The absence of visible new ventures from a group of researchers with Colossus-scale training experience is unusual enough to be worth explaining. Three possibilities: non-competes that restrict competitive AI work for a defined period; a deliberate low profile while building something not yet ready to announce; or quiet absorption into Anthropic, OpenAI, or Google without public announcements. None of these possibilities has been ruled out. The question — where did the researchers who trained Grok at scale actually go? — remains unanswered three months after the last departure.

Whether the bet is right

Musk's current thesis is explicit: distribution (X platform, 500M+ users, SuperGrok subscription) substitutes for research leadership. Grok 4.3 sits at approximately 75% on SWE-Bench Pro — below Claude Fable 5 (80.3%, currently suspended) and Opus 4.8 (leading the Artificial Analysis overall index). On frontier benchmarks, Grok is a budget alternative, not a leader.

The Cursor acquisition bets that product execution can close the gap that research talent did not. Milich and Ginsberg have until September 2026 to ship Grok Computer — a full agentic coding and computer-control product — before Anthropic's Fable 5 suspension resolves and before OpenAI ships GPT-5.6. If Grok Computer ships on time and performs, Musk's thesis is that 500M users in a platform they already use for everything else will adopt an "good enough" coding tool before they try a slightly better one from Anthropic.

I think this thesis is coherent but fragile.
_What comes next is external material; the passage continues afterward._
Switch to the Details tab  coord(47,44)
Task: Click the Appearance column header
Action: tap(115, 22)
The distribution advantage of X is real for consumer adoption; it is much less clear for enterprise engineering teams, who evaluate coding tools on performance benchmarks and switch costs, not platform convenience. Claude Code's adoption in enterprise contexts happened despite it not being the default in any platform — because engineering teams will go out of their way for a tool that makes them measurably faster. If Grok Computer ships and benchmarks below Claude Code or Codex, the X platform distribution advantage does not help.
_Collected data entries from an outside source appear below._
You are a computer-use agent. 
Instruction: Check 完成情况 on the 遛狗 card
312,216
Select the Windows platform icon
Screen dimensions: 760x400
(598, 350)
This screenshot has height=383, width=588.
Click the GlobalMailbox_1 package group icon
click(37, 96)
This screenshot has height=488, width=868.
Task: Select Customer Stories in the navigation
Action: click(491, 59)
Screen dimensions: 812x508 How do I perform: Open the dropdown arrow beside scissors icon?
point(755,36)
The September 2026 target and the Fable 5 suspension window are the same window. Musk knows this. The question is whether Cursor's founders can build in four months what xAI's founding research team could not build in two years.

What Colossus is actually for now

One underexamined consequence of the SpaceX-xAI merger: Colossus — 200,000+ H100/H200 GPUs, one of the largest AI compute clusters in the world — is now a SpaceX asset. SpaceX entered the AI infrastructure market immediately after its IPO. The Cursor acquisition added engineering talent. Colossus adds compute.

SpaceX is now positioned as a vertically integrated AI company: compute infrastructure (Colossus), AI product (Grok), distribution channel (X platform), and product engineering talent (Cursor). Whether that vertical stack, assembled through acquisition and absorption rather than organic research, can compete with labs that built each of those pieces from within is the 18-month question.

The founding team that built Grok from a standing start is gone. The founding team that built Cursor is in charge of rebuilding what they left behind. Musk's $60 billion bet is that the second group understands the problem the first group failed to solve.